The State Flag is a bigger issue in state’s population that believes in the exclusivity of the state in the federation. Though ruled by its own constitution, the governing structure of the state has apparently disregarded the semblance of the autonomy the state still enjoys. With state flag and state’s own republic day, a man is already fighting the case in the court.

A retired forest conservator Abdul Qayoom Khan filed a Public Interest Litigation (PIL) before the High Court in December 2013, seeking directions for the government to declare November 17 as the ‘Republic Day of J&K’. His PIL says he is hurt over the constitutional authorities including the governor, the judicial structure and the executive not hoisting the state flag on their cars and offices.
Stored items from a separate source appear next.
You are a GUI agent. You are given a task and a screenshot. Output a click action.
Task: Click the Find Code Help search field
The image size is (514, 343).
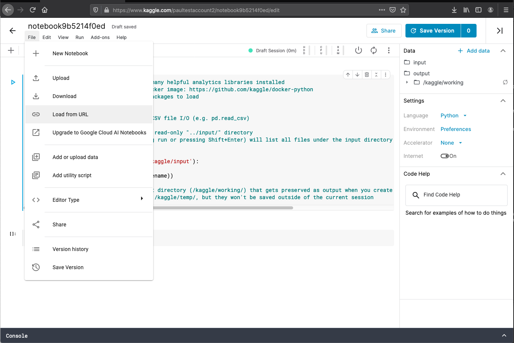[456, 195]
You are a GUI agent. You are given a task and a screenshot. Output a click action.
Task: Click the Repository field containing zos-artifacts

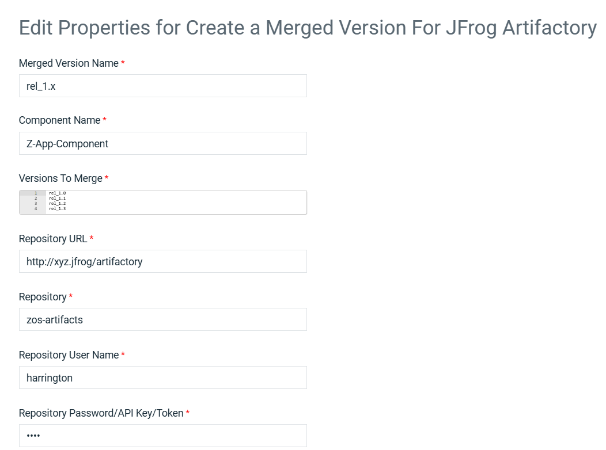pyautogui.click(x=162, y=319)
“…contrary to the Constitution under which constitutional authorities have been created and function these authorities only use Indian National Flag and no other Flag,” the petition reads. “This has the effect of showing contempt to the Constitution of the State.”
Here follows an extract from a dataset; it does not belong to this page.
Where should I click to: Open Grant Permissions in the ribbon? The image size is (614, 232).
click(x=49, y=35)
Though the civil secretariat in Srinagar and Jammu has both the flags, the state and the national flag unfurled over it, and the Chief Minister and most of the Kashmir ministers use it on their cars, most of the lawmakers and the top executives skip its use. In 2007, the state legislature amended the J&K Prevention of Insult to the State Honor Act 1979 by punishing the offenders by a yearlong imprisonment. The move was in response to reports that the autonomous hill development councils that state legislative assembly created for Leh and Kargil have created their own logos and instead of using state flag, they are only hoisting the tricolor. There was also a member protesting against a BJP lawmaker not using the state flag on his car.

J&K’s state flag is rectangular (3:2), deep red flag having three equidistant white vertical strips of equal width next to the staff and a white plough in the middle with the handle facing the stripes. The red field represents labour, the plough agriculture as three white stripes represent the three geographic regions of Jammu, Kashmir and Ladakh. It is the outcome of state’s constituent assembly that started drafting the constitution on May 1, 1951 and was dissolved on January 25, 1957. The constitution, however, was partially enacted by the assembly on November 17, 1956. J&K was neither celebrating its own Republic Day nor that of India’s till early seventies when Bakhshi Ghulam Mohammad started hoisting the tricolor.
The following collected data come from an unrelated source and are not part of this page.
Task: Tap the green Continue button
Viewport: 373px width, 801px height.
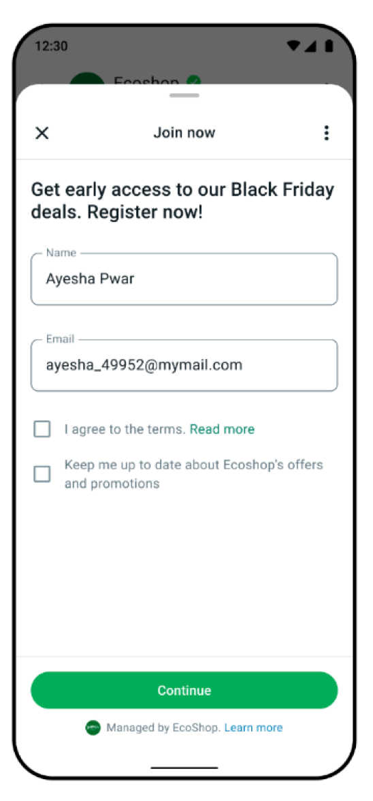Action: pos(184,690)
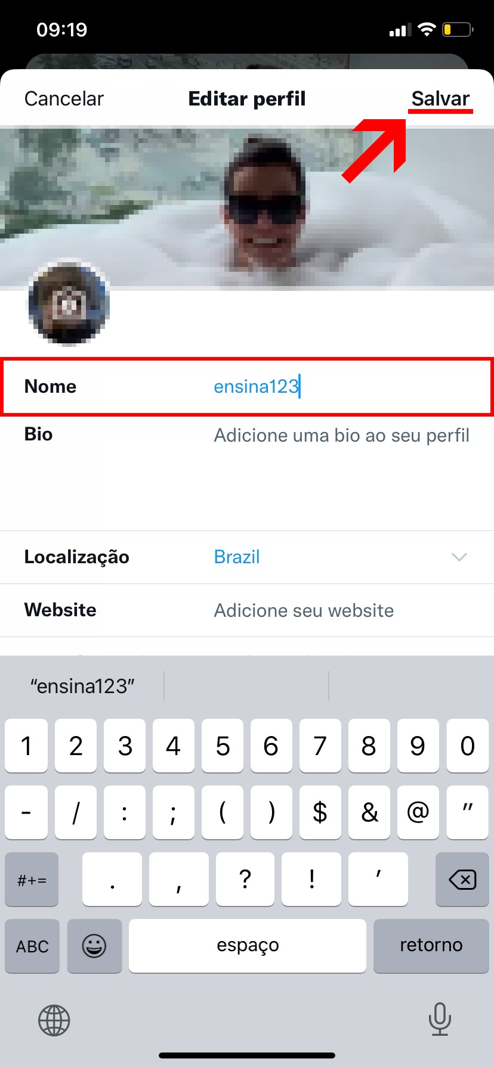This screenshot has width=494, height=1068.
Task: Save profile with Salvar
Action: pyautogui.click(x=440, y=98)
Chartered Accountant and a prolific Kashmir columnist Abdul Majid Zargar has established that J&K enacted its constitution on two different dates – Sections 1 to 8 on November 17, 1956 and the rest of it on January 26, 1957. “That might be the reason why officially the state’s republic day is the same as that of India,” he believes. But still the flag issue remains.

PIL triggered a debate on it. Independent lawmaker Engineer Rashid led his supporters to Sher-e-Kashmir Park in Srinagar on June 7, 2014 (the flag was adopted by constituent assembly on June 7, 1952) where he unfurled the state flag and celebrated state’s ‘national day’.

But state government remained immune to the notices that the court issued. First notice was issued by Justice D S Thakur on March 20, 2014. Second set of notices were issued to the state government, the assembly speaker, chairman of the legislative council and the registrar of the high court by Justice Hasnain Massodi on November 10, 2014. Now the High Court has issued a final notice in absence of which the court could pass an ex-party decision.

Insiders in the government said they had decided that the law ministry must respond to the notices. Once it is done, the court will issue orders on basis of history and constitution and would be honoured. Nobody knows how the GAD order was issued and hurriedly rescinded later. Many think the BJP pressure sent Mufti to undo the order. GAD falls under Chief Minister.

Notwithstanding a visible commitment to better governance and trying to showcase it, J&K’s ‘south pole-north pole’ alliance has inherent interest clash that even a TV anchor can trigger a tremor. CMP is all right but heterogeneity is known to fetch better chain reactions.